Dal 2010, quando è iniziata l’espansione di Boko Haram in Nigeria, ci sono stati più di 22mila morti. Quando poi hanno cominciato a sconfinare, 75mila camerunensi hanno dovuto andarsene dalle aree di confine per l’insicurezza crescente. Successivamente, in Camerun sono arrivati 87mila rifugiati nigeriani, che stanno mettendo a dura prova il Paese. In 50mila sono stati sistemati nell’unico campo profughi costruito dall’UNHCR a Minawao, una novantina di chilometri dalla capitale regionale Maroua. Gli altri sono rimasti sul territorio, perché non vogliono allontanarsi troppo dalle loro case nella speranza di potervi ritornare.
Come opera la Caritas?
«Sosteniamo 12mila persone rifugiatesi nella cittadina frontaliera di Fotokol, nella nostra diocesi. Si sono costruite, con erba e rami, delle capanne di fortuna, utili per il sole – adesso in Camerun ci sono 47, 48 gradi di giorno, che scendono a 38 di notte, quindi un caldo infernale -, ma che saranno invece inutili quando, tra un mesetto, arriverà la stagione delle piogge. Quindi, stiamo cercando di dare loro una mano. Poiché i bisogni sono davvero tanti, siamo stati costretti a selezionare: forniamo cibo (40 tonnellate di alimenti ogni 15 giorni), acqua pulita (a queste temperature ci vogliono almeno 20 litri al giorno per persona), perché altrimenti si sarebbero già scatenate le epidemie. La scorta armata, che ci ha fornito il governo, ci dà una certa sicurezza e ci permette di oltrepassare abbastanza rapidamente i posti di blocco. Anche rispetto al fronte sanitario, abbiamo dovuto fare una scelta, sulla base delle risorse che abbiamo: possiamo curare 400 persone alla volta, non di più. Finora abbiamo effettuato 9.924 visite, 6.850 vaccinazioni contro la meningite, e abbiamo curato 5.980 malati, tra cui anche feriti di guerra. Questo pone anche una questione di tipo morale. Come fai a sapere se la persona che curi è un civile innocente, oppure un miliziano? Noi missionari abbiamo deciso di considerarli sempre persone. Tuttavia, per il personale locale, dove c’è chi ha perso un familiare o la casa, è tutto più difficile. Stanno anche crescendo i traumi da stress; abbiamo centinaia di casi di persone “psicologicamente deboli” e possiamo contare su un unico psichiatra».

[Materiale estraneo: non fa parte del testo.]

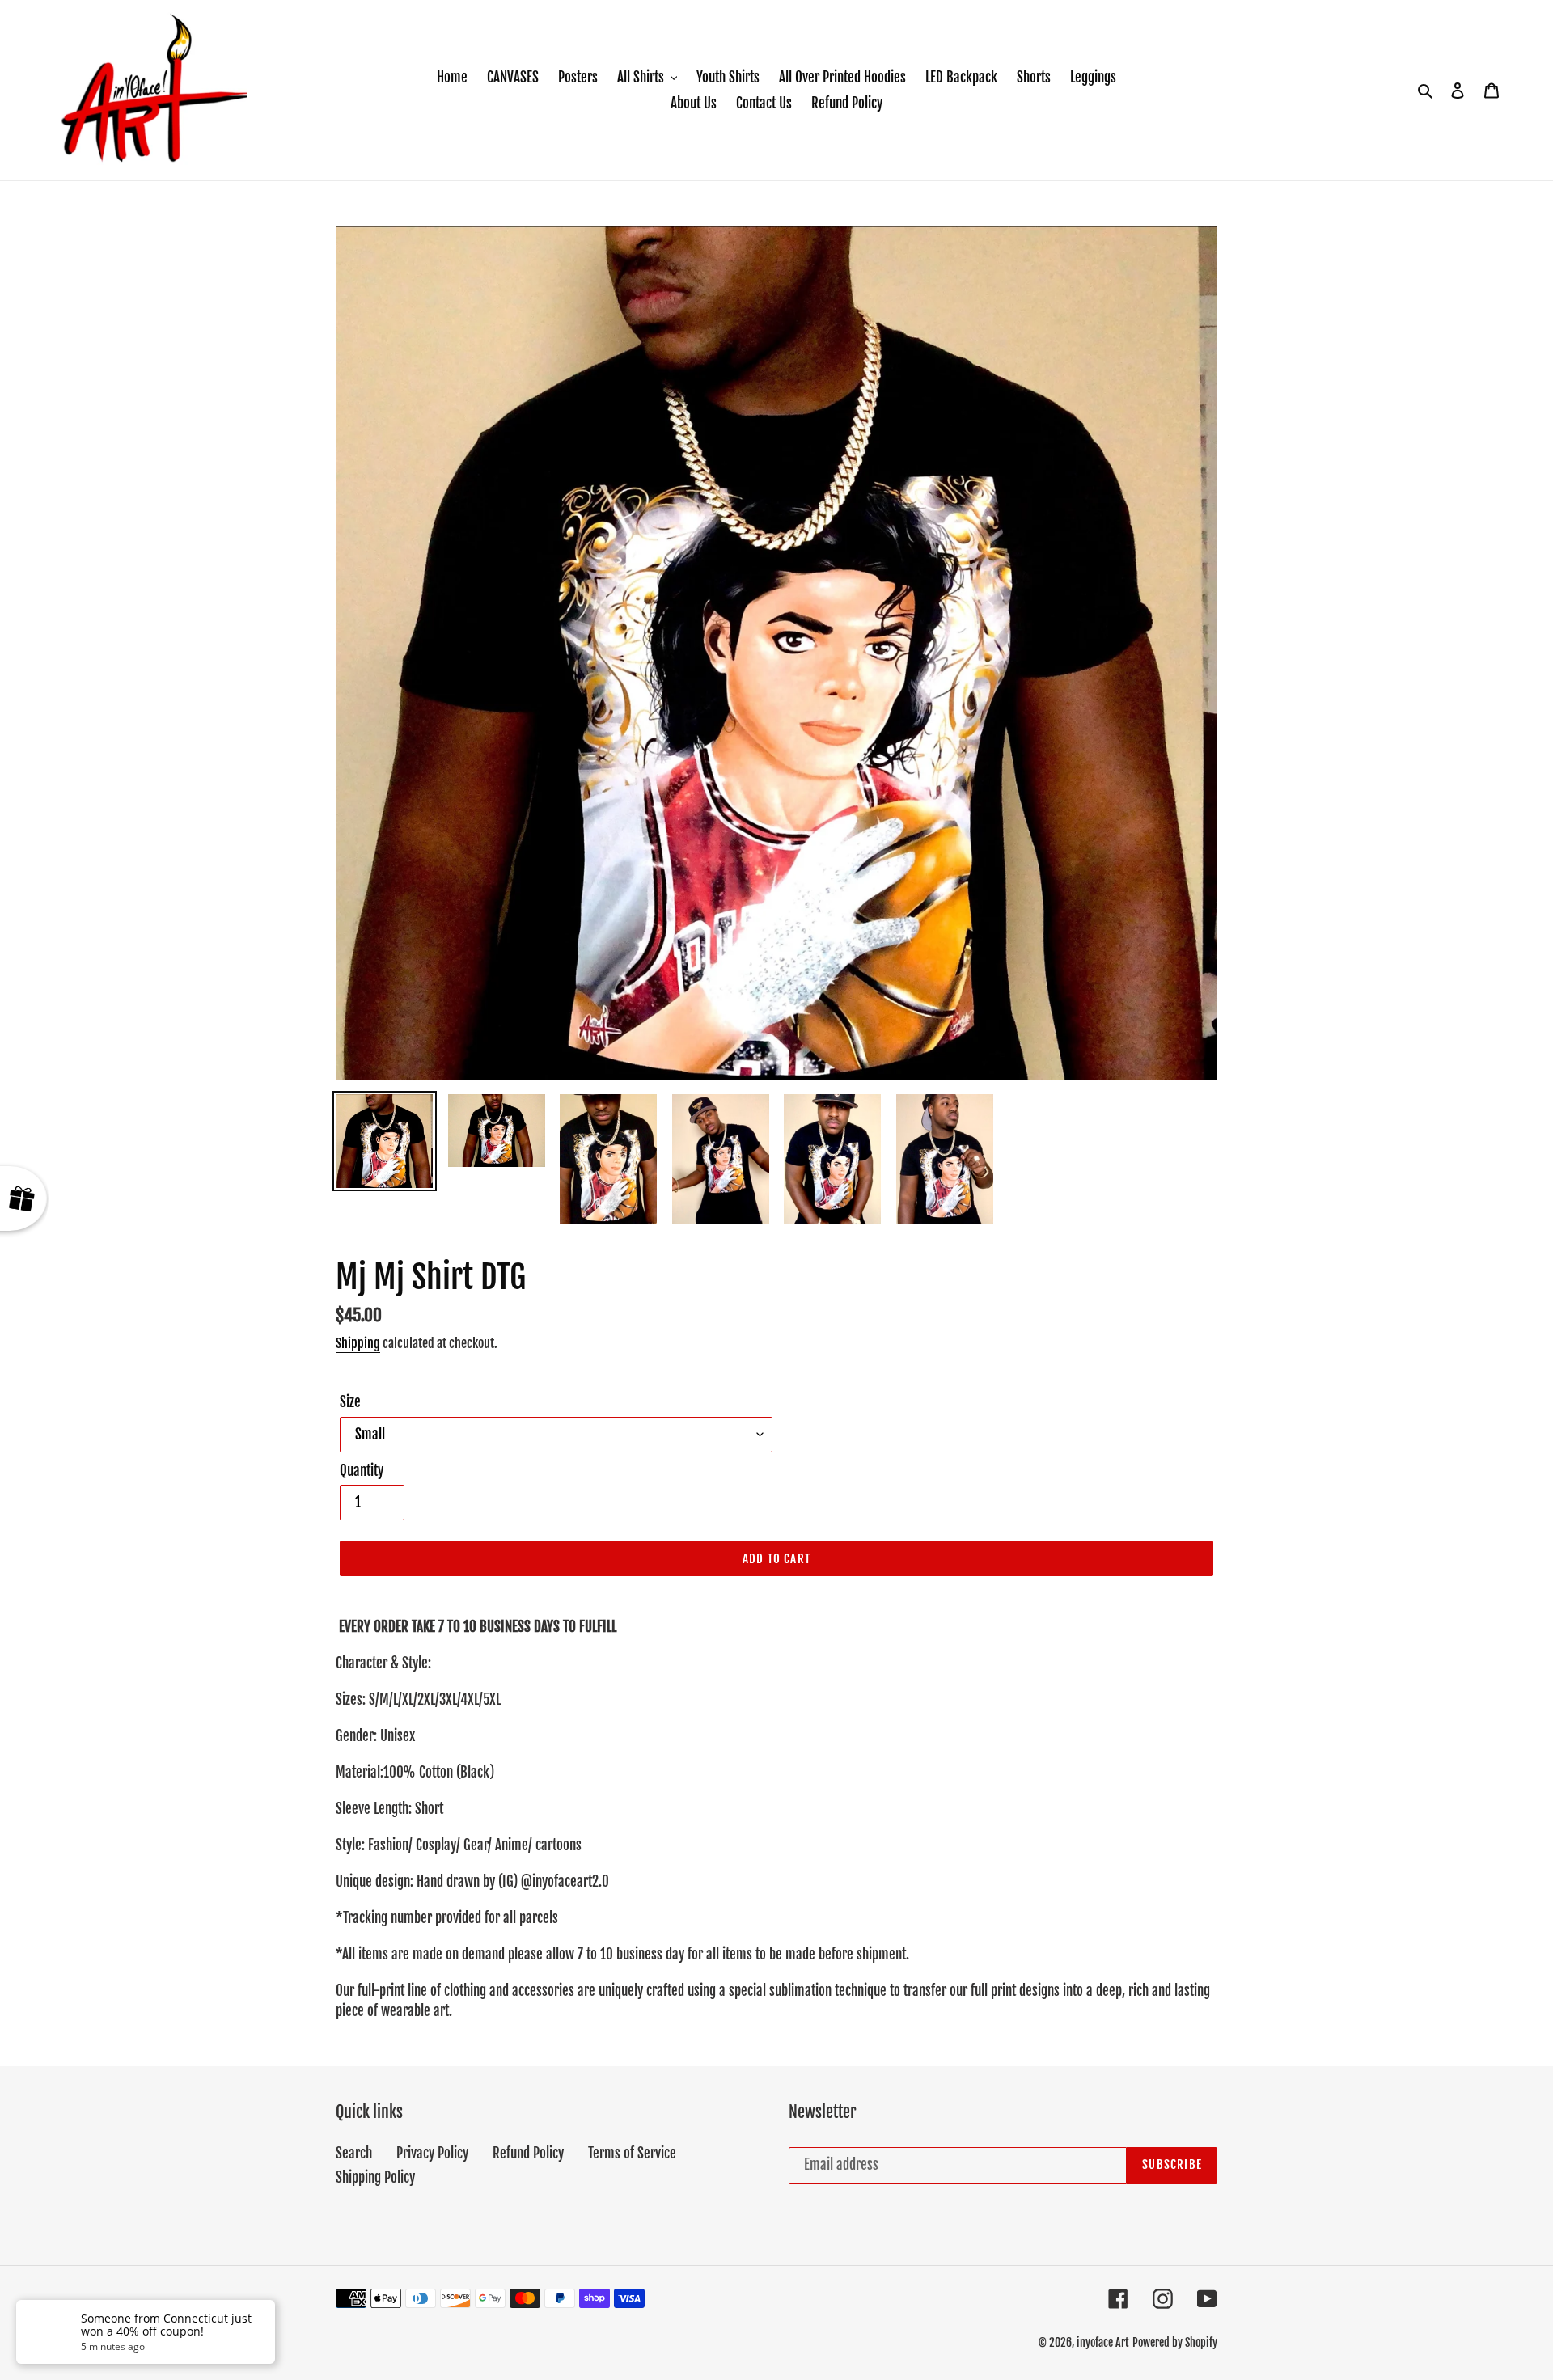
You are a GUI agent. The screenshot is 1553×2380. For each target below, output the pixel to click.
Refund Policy (528, 2153)
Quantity (361, 1470)
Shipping (358, 1343)
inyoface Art (1103, 2342)
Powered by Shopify (1174, 2342)
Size (350, 1401)
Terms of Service (632, 2153)
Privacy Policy (432, 2153)
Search (354, 2153)
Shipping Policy (375, 2177)
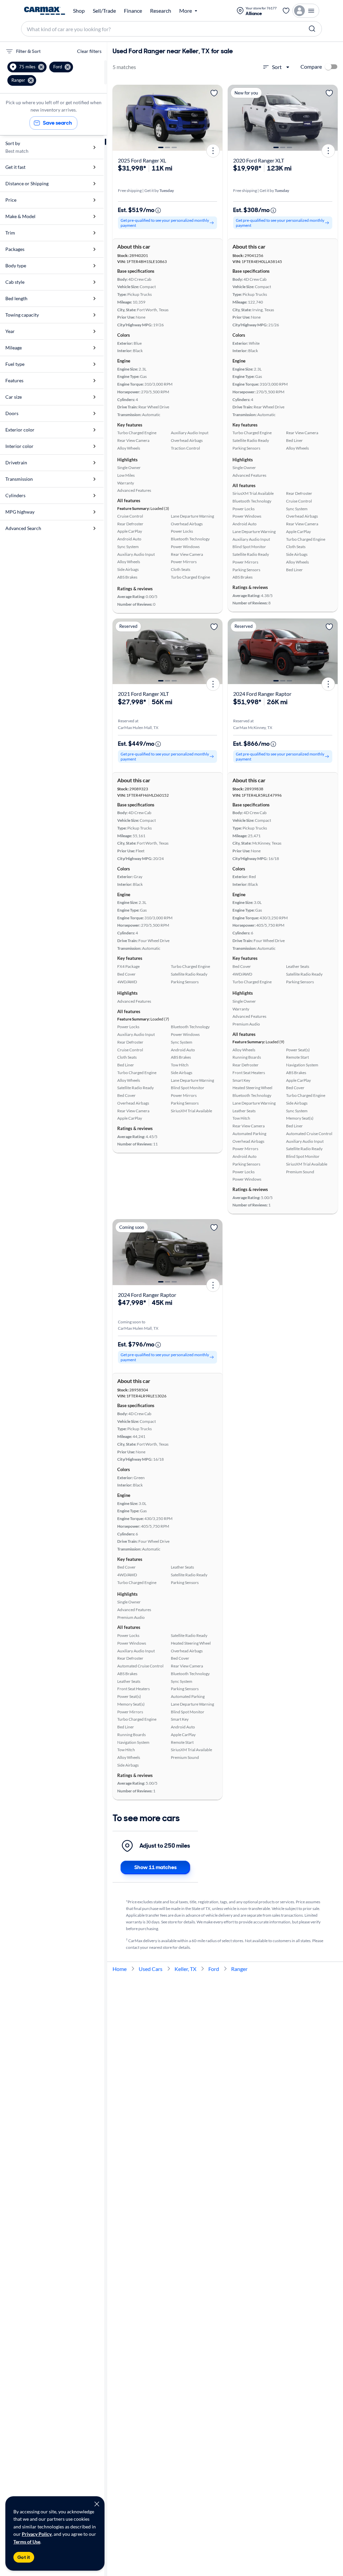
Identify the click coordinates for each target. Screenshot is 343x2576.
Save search (57, 122)
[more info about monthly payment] (158, 210)
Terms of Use (26, 2542)
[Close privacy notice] (97, 2504)
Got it (23, 2557)
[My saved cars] (286, 10)
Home (120, 1969)
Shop (79, 11)
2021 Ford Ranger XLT (143, 693)
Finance (133, 11)
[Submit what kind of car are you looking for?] (312, 28)
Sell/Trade (104, 11)
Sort (277, 67)
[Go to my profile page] (306, 10)
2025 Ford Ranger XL (142, 160)
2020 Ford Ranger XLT (258, 160)
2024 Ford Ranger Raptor (262, 693)
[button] (27, 67)
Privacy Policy (37, 2534)
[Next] (215, 118)
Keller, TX (185, 1969)
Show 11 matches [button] (155, 1867)
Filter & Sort (28, 51)
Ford (213, 1969)
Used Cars (150, 1969)
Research (160, 11)
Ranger (239, 1969)
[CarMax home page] (44, 11)
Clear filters (89, 51)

Perché è importante mantenere in queste zone una presenza di Chiesa?
«Perché i nostri cristiani hanno bisogno di sostegno. In questa zona il 40 per cento della popolazione è musulmana, il 20 per cento cristiana, il resto sono animisti. Ma i centri di potere sono in mano ai musulmani, quindi i cristiani sono una minoranza in un ambiente islamizzato. Il rischio è che, non sentendosi sostenuti, decidano di emigrare, o di cambiar bandiera. Siamo lì anche per dire loro che non sono abbandonati. Tuttavia, non ci occupiamo solo dei cristiani, sui 1.500 alunni delle nostre scuole, tre quarti sono musulmani. Noi vogliamo che la nostra presenza sia segno di speranza per tutta la popolazione».